Nmap Service Detection for Nexpose and InsightVM Scan Engines
As of version 6.6.14 of Nexpose and InsightVM, the Scan Engine can now utilize Nmap service probes in addition to existing detection methods to improve the discovery of previously unsupported protocols and services.
You can enable this Nmap capability on the Service Discovery tab of your scan template configuration within the product.
Note: This setting is not yet enabled by default.
How can it be enabled?
You can enable this Nmap capability on the Service Discovery tab of your scan template configuration within the Nexpose product.
What can be expected with this change?
With this feature, the Scan Engine will now make use of additional probes within Nmap to detect unsupported protocols and services.
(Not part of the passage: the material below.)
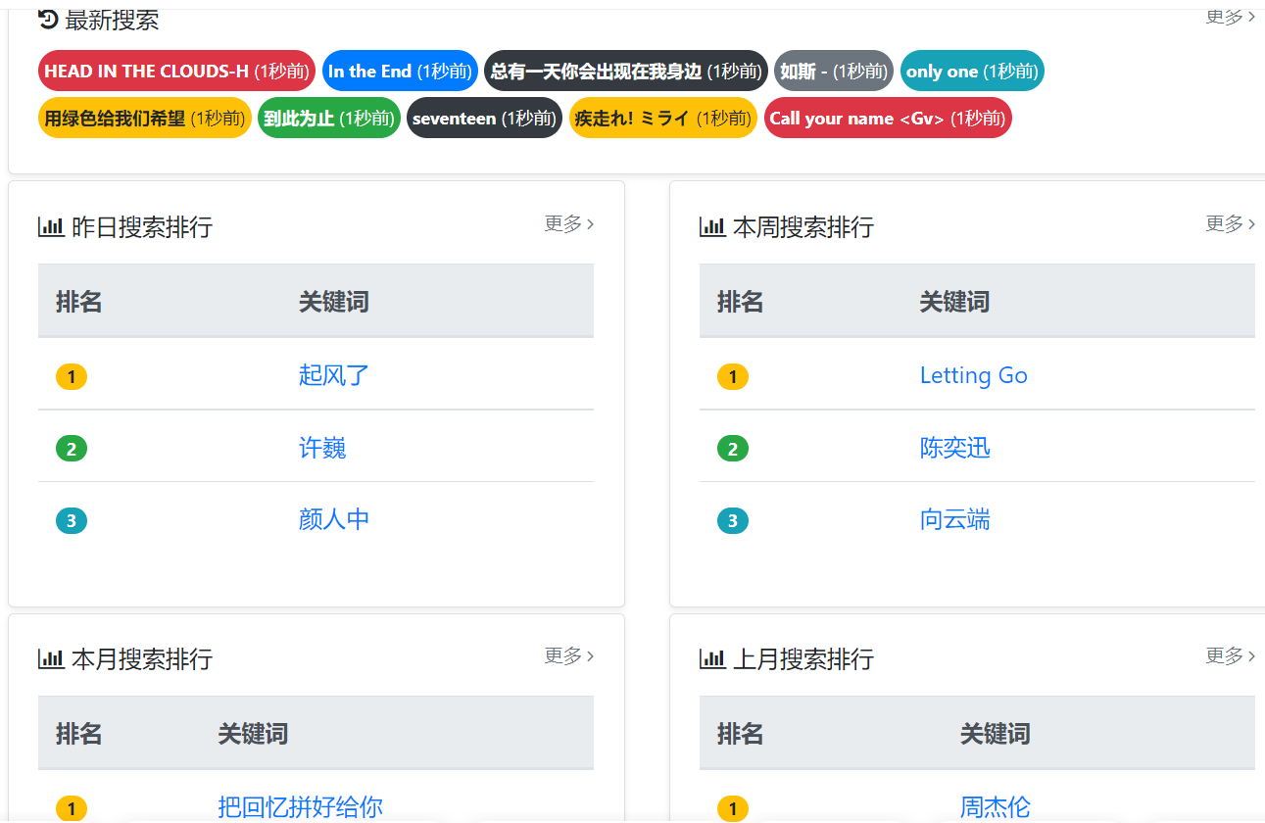Select the blue In the End tag

400,72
This will enable the Scan Engine to use the matches provided from nmap, giving the scan engine 804 new matches when enabled.
These matches coming from Nmap will provide the Scan Engine with new services detected and assist in detecting currently supported services.
In addition to discovering new services and protocols, it will also aid the Scan Engine in detecting services and protocols. This means where the Scan Engine failed to detect, it can now use the results that Nmap has found to uplift any <unknown>
found.
Before Enabling Nmap service detection:
After Enabling Nmap in service detection:
As you can see in the image above, the Scan Engine used the results from Nmap to detect the HTTP protocol and Apache HTTPD running, which allowed vulnerability checks to trigger. To learn more about Nmap service detection, please refer to these Nmap documents. If there are any issues with the feature, please reach out to support for assistance.
What can I do to tweak the performance of my Scan Engine?
There are a few tweaks that can be made that affect the performance of this feature. First is increasing the “Maximum scan processes simultaneously used on each asset.” This can be found on the General tab of your scan template configuration.
Second is adjusting the number of “Simultaneous connection requests.” This can be found on the Discovery Performance tab of your scan template configuration.
Note: Leaving both the Minimum and Maximum to 0 will allow Nmap to self tune (Nmap – Timing and Performance).